Skip to content

Entities

matchbox.common.factories.entities

Classes and functions for generating and comparing entities.

These underpin the entity resolution process, which is the core of the source and model testkit factory system.

Classes:

  • VariationRule

    Abstract base class for variation rules.

  • SuffixRule

    Add a suffix to a value.

  • PrefixRule

    Add a prefix to a value.

  • ReplaceRule

    Replace occurrences of a string with another.

  • FeatureConfig

    Configuration for generating a feature with variations.

  • EntityReference

    Reference to an entity’s presence in specific sources.

  • EntityIDMixin

    Mixin providing common ID-based functionality for entity classes.

  • SourceKeyMixin

    Mixin providing common source key functionality for entity classes.

  • ClusterEntity

    Represents a merged entity mid-pipeline.

  • SourceEntity

    Represents a single entity across all sources.

Functions:

VariationRule

Bases: BaseModel, ABC

Abstract base class for variation rules.

Methods:

  • apply

    Apply the variation to a value.

Attributes:

  • type (str) –

    Return the type of variation.

type abstractmethod property

type: str

Return the type of variation.

apply abstractmethod

apply(value: str) -> str

Apply the variation to a value.

SuffixRule

Bases: VariationRule

Add a suffix to a value.

Methods:

  • apply

    Apply the suffix to the value.

Attributes:

suffix instance-attribute

suffix: str

type property

type: str

Return the type of variation.

apply

apply(value: str) -> str

Apply the suffix to the value.

PrefixRule

Bases: VariationRule

Add a prefix to a value.

Methods:

  • apply

    Apply the prefix to the value.

Attributes:

prefix instance-attribute

prefix: str

type property

type: str

Return the type of variation.

apply

apply(value: str) -> str

Apply the prefix to the value.

ReplaceRule

Bases: VariationRule

Replace occurrences of a string with another.

Methods:

  • apply

    Apply the replacement to the value.

Attributes:

old instance-attribute

old: str

new instance-attribute

new: str

type property

type: str

Return the type of variation.

apply

apply(value: str) -> str

Apply the replacement to the value.

FeatureConfig

Bases: BaseModel

Configuration for generating a feature with variations.

Methods:

Attributes:

name instance-attribute

name: str

base_generator instance-attribute

base_generator: str

parameters class-attribute instance-attribute

parameters: tuple | None = Field(
    default=None,
    description="Parameters for the generator. A tuple of tuples passed to the generator.",
)

unique class-attribute instance-attribute

unique: bool = Field(
    default=True,
    description="Whether the generator enforces uniqueness in the generated data. For example, using unique=True with the 'boolean' generator will error if more the two values are generated.",
)

▶ [GIVEN INFORMATION]:
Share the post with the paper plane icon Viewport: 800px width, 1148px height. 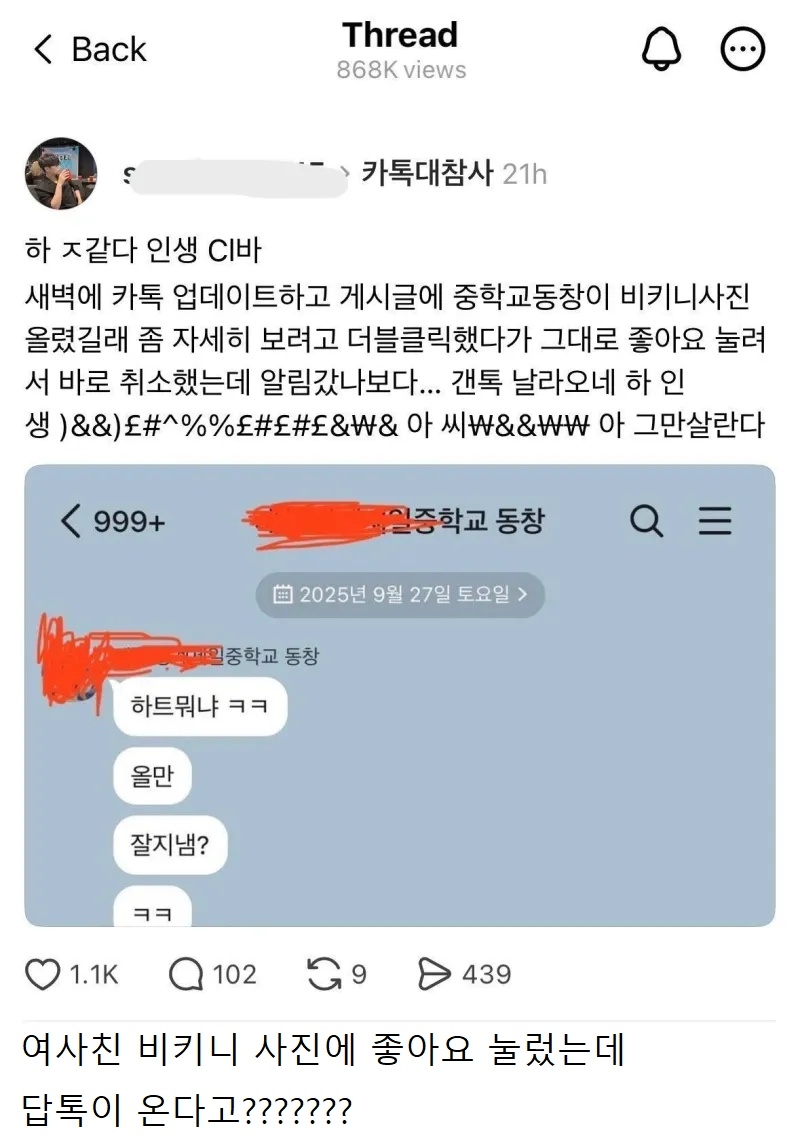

▶ [SET OF TASKS]:
[a] In the entities documentation, which class does FeatureConfig have as its base?
[b] Write out the entities documentation word for word between "Classes and functions" and "testkit factory system.", inclusive.
[c] Summarize the entities documentation in two sentences.
The material plays no role here.

▶ [SOLVED PROBLEMS]:
[a] BaseModel.

[b]
Classes and functions for generating and comparing entities.

These underpin the entity resolution process, which is the core of the source and model testkit factory system.

[c] The entities documentation covers classes and functions for generating and comparing entities, which underpin the entity resolution process at the core of the source and model testkit factory system. Its classes include variation rules that add a suffix or prefix to a value or replace one string with another, plus FeatureConfig for generating a feature with variations and entity classes such as ClusterEntity and SourceEntity.